I'm just reading and watching news interviews with experts so I'm just armchairing here, but It looks like the parts that survived are titanium bits that is what certified submersibles also use, except they usually is spherical in shape. I imagine the tube bit that's made with carbon fibre where they housed the passengers is the bit that is so torn up that it's unrecoverable

[–] [email protected] 3 points 1 year ago (3 children)

Also little cleaner than what I was expecting granted it's probably been cleaned up from wild life and the recovery crew but still I was expecting a little bit of blood like I'm not even trying to be a gore loving weirdo I just know that humans are basically balloons full of blood and implosions are really violent especially at that depth this sub went to

[–] [email protected] 2 points 1 year ago

Keep in mind that the balloon of blood in this case is being crushed by water. Any blood wouldn't have hit the walls as much as diluted in many gallons of water. Without a chance to deposit and dry, blood doesn't really "paint" things.

[–] [email protected] 1 points 1 year ago (4 children)

Now I’m generally curious now that can see the it. That thing is pretty much like a crushed soda can. What really happens to the bodies tho? At depth, The tube goes poof and implodes in milliseconds but do the bodies implode too or they just crushed in the pop can.

[–] [email protected] 2 points 1 year ago

The bodies can't implode; the lungs can/will collapse but that is pretty much the least of the issues. Even if the bodies aren't pulverized by the collapsing sub, the water will hit like a hammer traveling at supersonic speeds. So probably a combination of rendering into mincemeat, dismemberment, and scattering of the human remains would result from such an implosion. A destruction on par with being hit by a bomb at ground zero.

[–] [email protected] 2 points 1 year ago

They would’ve been instantaneously turned to ash. The vessel temperature at the time of breach would be about 5000 celsius. About the temperature of the sun. Whatever was left would be oozed out the cracks like play-doh

[–] [email protected] 0 points 1 year ago (1 children)

I read that from the compression the air ignites so they probably burnt to ashes in milliseconds.
But I might got it wrong.

[–] [email protected] 2 points 1 year ago* (last edited 1 year ago)

I don't know if that kind of temperature lasts more than microseconds, so that might not be enough time for much combustion to happen.

In any case, the forces, IIRC, from a 300 atm pressure differential would mash the people to goo in the blink of an eye. Like being inside an exploding bomb. Except exploding in. They're fish food.

EDIT: There are reports that the Coast Guard recovered "presumed human remains".

https://www.theguardian.com/world/2023/jun/28/titan-sub-debris-implosion-wreckage-oceangate

What could possibly be left of them after that implosion?

[–] [email protected] 0 points 1 year ago (1 children)

-.-.-

- **WORK TASK**: Reproduce the passage of the forum thread on the submersible implosion word for word, starting at "The bodies can't" and ending at "at ground zero.".

- **INPUT DATA**:
-.-.-

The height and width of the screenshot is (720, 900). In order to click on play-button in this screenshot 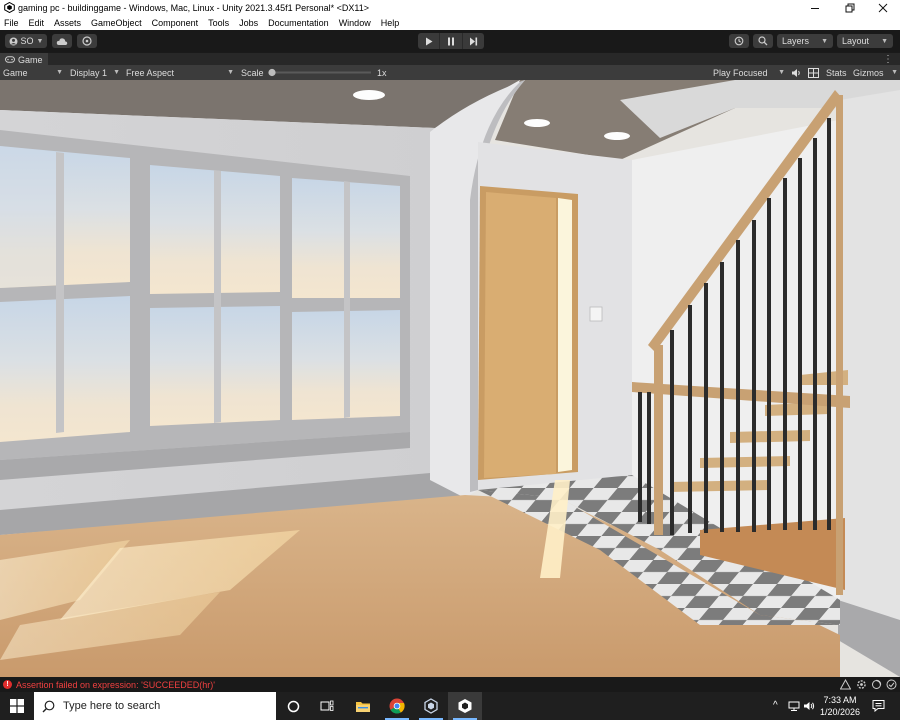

-.-.-

- **WRITTEN RESPONSE**:
The bodies can't implode; the lungs can/will collapse but that is pretty much the least of the issues. Even if the bodies aren't pulverized by the collapsing sub, the water will hit like a hammer traveling at supersonic speeds. So probably a combination of rendering into mincemeat, dismemberment, and scattering of the human remains would result from such an implosion. A destruction on par with being hit by a bomb at ground zero.